Ce sont ces vols qui semblent avoir provoqué le plus d’indignation dans l’opinion publique polonaise, pays extrêmement sensible à l’agression russe, réelle ou perçue. En octobre dernier, la bibliothèque de l'Université de Varsovie, une ancienne université impériale russe possédant une importante collection de livres russes du XIXe siècle, a découvert 78 livres russes rares portés disparus, dont les premières éditions de Pouchkine.
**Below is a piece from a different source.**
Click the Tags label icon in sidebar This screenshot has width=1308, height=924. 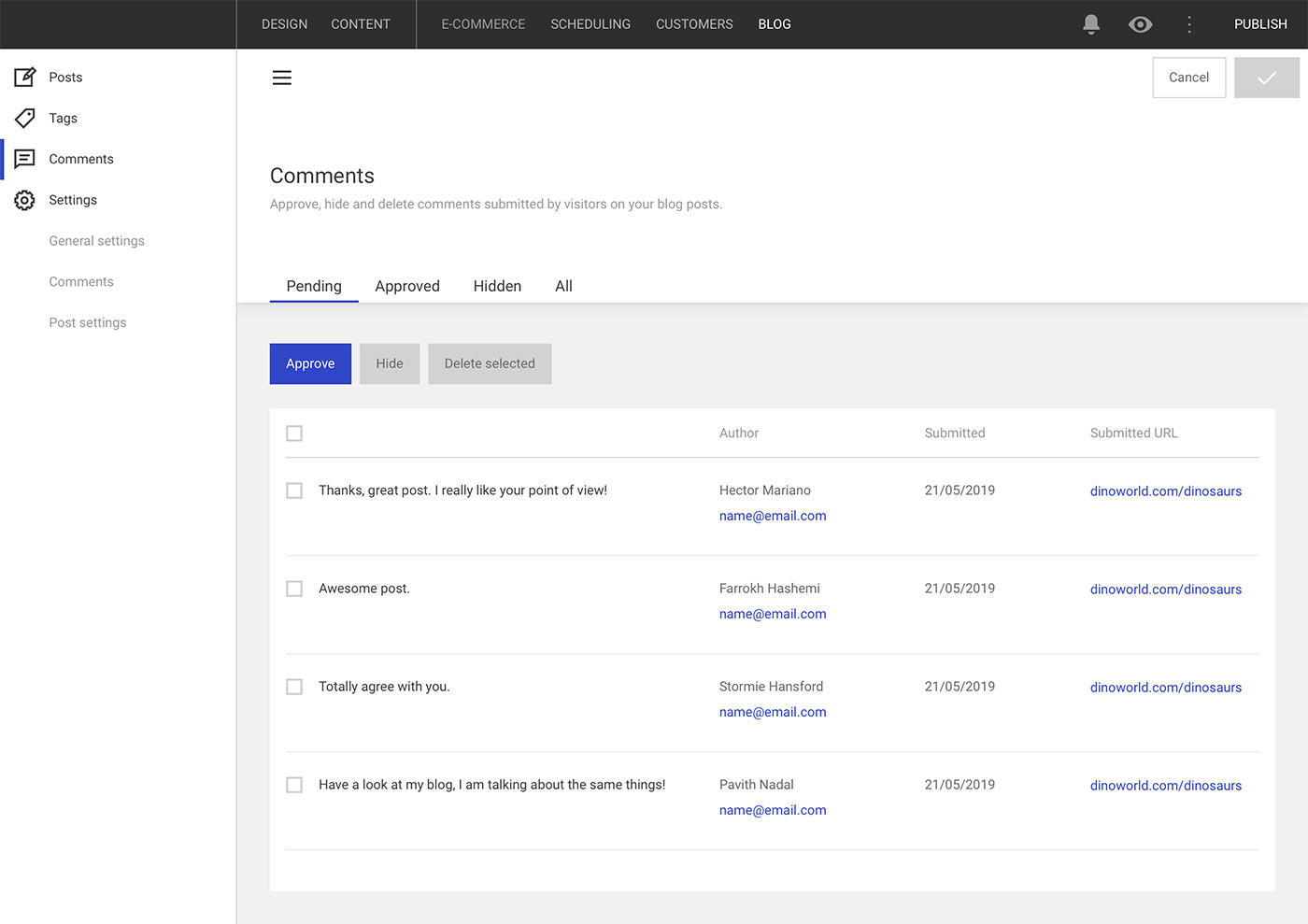pyautogui.click(x=25, y=119)
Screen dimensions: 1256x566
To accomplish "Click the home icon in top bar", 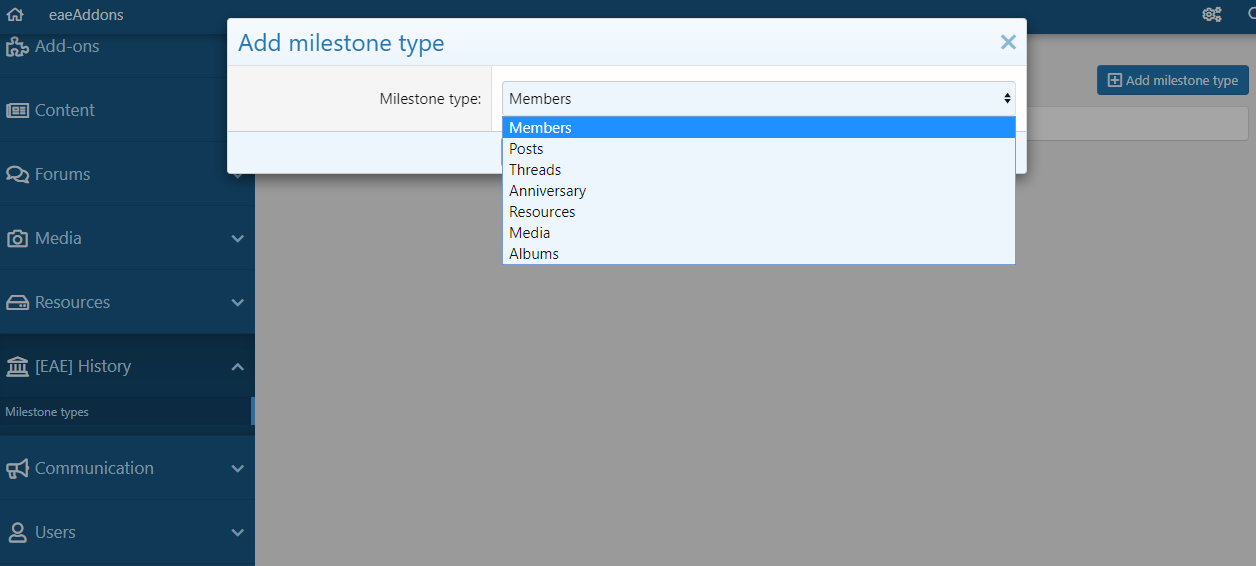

Les vols pourraient avoir commencé à l’automne 2022 et se poursuivre jusqu’à ce qu’ils soient découverts 10 mois plus tard, a déclaré une porte-parole de l’université.

Alors que les autorités de toute l’Europe commencent à arrêter des suspects, jusqu’à présent tous des ressortissants géorgiens, l’image d’un possible réseau se dessine. L'un des hommes impliqués dans les vols à la bibliothèque universitaire de Vilnius, qui ont perdu 17 livres d'une valeur de 440 000 euros (470 000 dollars), est en prison en Lituanie. Il est également soupçonné d'être impliqué dans des braquages ​​​​de bibliothèques ailleurs, selon les dossiers examinés par le Times. En Estonie, un homme a été reconnu coupable d'accusations liées au braquage de Tartu. Il y avait été extradé de Lettonie, où il avait purgé une peine pour avoir facilité le vol de trois livres de la Bibliothèque nationale de Lettonie à Riga – un de Pouchkine et deux du poète futuriste russe Aleksei Kruchyonykh, qui, en l'occurrence, avait renoncé à Pouchkine et cherchait un nouveau langage poétique.

En novembre dernier, la police française a placé en garde à vue trois personnes pour association de malfaiteurs pour le vol de 12 livres russes dans une bibliothèque universitaire de Paris, a indiqué le parquet de Paris. Les autorités auraient lié les coupables présumés à un autre vol en juillet dernier dans la bibliothèque d'une prestigieuse université publique de Lyon. Les mêmes hommes avaient également été identifiés à la Bibliothèque nationale de France à Paris, selon des dossiers consultés par le Times.

De nos jours, demander une première édition de Pouchkine du XIXe siècle dans la salle des livres rares de la Bibliothèque nationale de France suscite des regards nerveux de la part des bibliothécaires et des demandes rapides d'informations complémentaires sur les motivations du lecteur. L'année dernière, des voleurs ont dérobé huit livres de Pouchkine et un de Lermontov, d'une valeur totale estimée à 650 000 euros (696 500 dollars), l'un des vols les plus importants commis dans une bibliothèque à l'époque moderne.

Le schéma était le même. Un homme s'est présenté pendant plusieurs mois pour consulter des livres russes rares. Lorsque les bibliothécaires lui ont demandé la nature de ses recherches, il a affirmé ne parler ni français ni anglais. Les bibliothécaires étaient dubitatifs, mais ils lui ont finalement donné accès. L'homme aurait volé les livres, les cachant peut-être dans l'écharpe d'un bras bandé. Il les a remplacés par des copies d'une telle qualité que les bibliothécaires n'ont pas découvert les vols pendant des mois.

La bibliothèque conserve désormais ses livres de l'ère d'or russe dans son saint des saints, ainsi que ses livres les plus rares, dont une Bible de Gutenberg.